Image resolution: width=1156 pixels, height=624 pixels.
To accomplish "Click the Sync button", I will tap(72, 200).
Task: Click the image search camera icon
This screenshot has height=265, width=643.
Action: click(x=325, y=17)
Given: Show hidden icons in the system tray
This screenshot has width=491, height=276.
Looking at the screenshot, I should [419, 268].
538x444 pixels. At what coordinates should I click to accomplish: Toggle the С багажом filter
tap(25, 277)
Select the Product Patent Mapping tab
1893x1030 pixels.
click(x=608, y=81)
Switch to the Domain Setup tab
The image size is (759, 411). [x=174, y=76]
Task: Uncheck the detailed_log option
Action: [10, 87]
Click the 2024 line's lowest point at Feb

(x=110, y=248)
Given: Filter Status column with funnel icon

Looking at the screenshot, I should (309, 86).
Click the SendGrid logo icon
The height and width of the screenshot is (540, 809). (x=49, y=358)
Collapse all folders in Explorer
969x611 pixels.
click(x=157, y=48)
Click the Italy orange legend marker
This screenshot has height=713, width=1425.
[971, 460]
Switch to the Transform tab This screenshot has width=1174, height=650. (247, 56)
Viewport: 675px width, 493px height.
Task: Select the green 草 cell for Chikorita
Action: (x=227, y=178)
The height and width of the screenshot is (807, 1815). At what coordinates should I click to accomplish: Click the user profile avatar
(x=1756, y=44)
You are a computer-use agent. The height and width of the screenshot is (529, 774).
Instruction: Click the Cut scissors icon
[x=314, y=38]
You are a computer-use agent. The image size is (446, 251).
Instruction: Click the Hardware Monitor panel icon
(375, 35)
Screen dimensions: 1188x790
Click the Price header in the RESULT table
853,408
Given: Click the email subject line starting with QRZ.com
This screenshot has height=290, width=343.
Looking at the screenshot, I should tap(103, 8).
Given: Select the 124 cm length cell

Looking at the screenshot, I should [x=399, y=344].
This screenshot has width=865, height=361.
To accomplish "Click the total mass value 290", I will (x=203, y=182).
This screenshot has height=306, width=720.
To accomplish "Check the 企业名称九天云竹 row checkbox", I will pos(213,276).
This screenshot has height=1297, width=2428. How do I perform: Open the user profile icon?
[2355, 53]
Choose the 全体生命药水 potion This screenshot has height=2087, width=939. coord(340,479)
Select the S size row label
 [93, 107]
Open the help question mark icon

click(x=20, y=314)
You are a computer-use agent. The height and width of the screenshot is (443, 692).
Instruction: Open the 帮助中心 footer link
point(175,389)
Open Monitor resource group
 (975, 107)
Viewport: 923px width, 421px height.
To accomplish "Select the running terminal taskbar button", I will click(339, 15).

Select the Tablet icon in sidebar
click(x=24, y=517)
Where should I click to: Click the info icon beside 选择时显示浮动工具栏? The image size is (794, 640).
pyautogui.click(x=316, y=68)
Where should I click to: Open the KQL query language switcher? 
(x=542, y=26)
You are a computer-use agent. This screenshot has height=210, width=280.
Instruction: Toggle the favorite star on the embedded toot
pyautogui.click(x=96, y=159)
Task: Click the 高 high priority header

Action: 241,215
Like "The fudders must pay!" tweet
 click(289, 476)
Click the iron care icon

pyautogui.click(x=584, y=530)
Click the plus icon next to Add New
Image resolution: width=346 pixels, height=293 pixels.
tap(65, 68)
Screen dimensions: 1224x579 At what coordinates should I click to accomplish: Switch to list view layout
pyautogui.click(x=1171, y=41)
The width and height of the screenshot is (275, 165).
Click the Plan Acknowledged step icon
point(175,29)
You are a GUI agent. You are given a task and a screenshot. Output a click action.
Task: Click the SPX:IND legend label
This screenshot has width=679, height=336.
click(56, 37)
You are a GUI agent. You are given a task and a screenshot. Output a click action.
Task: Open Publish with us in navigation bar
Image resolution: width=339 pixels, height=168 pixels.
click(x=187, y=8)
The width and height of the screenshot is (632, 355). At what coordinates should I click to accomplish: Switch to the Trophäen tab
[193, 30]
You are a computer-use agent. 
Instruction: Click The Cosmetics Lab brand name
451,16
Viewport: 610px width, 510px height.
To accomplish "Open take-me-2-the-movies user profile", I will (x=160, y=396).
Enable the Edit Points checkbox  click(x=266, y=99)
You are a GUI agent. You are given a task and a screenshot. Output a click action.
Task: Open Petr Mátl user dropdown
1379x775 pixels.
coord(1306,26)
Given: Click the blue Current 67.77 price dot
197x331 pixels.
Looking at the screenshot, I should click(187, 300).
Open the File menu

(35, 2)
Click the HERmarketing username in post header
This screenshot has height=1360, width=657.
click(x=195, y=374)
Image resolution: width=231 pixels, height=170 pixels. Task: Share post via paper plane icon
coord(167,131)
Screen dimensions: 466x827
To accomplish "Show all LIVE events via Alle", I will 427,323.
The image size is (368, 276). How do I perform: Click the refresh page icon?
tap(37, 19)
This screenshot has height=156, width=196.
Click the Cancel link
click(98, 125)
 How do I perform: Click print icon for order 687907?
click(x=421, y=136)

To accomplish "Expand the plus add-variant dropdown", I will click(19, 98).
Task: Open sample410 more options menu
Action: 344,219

**Task**
Search the data above for "legend" and copy every line where it turns up.

**Task result**
Click the Italy orange legend marker
Task: Click the SPX:IND legend label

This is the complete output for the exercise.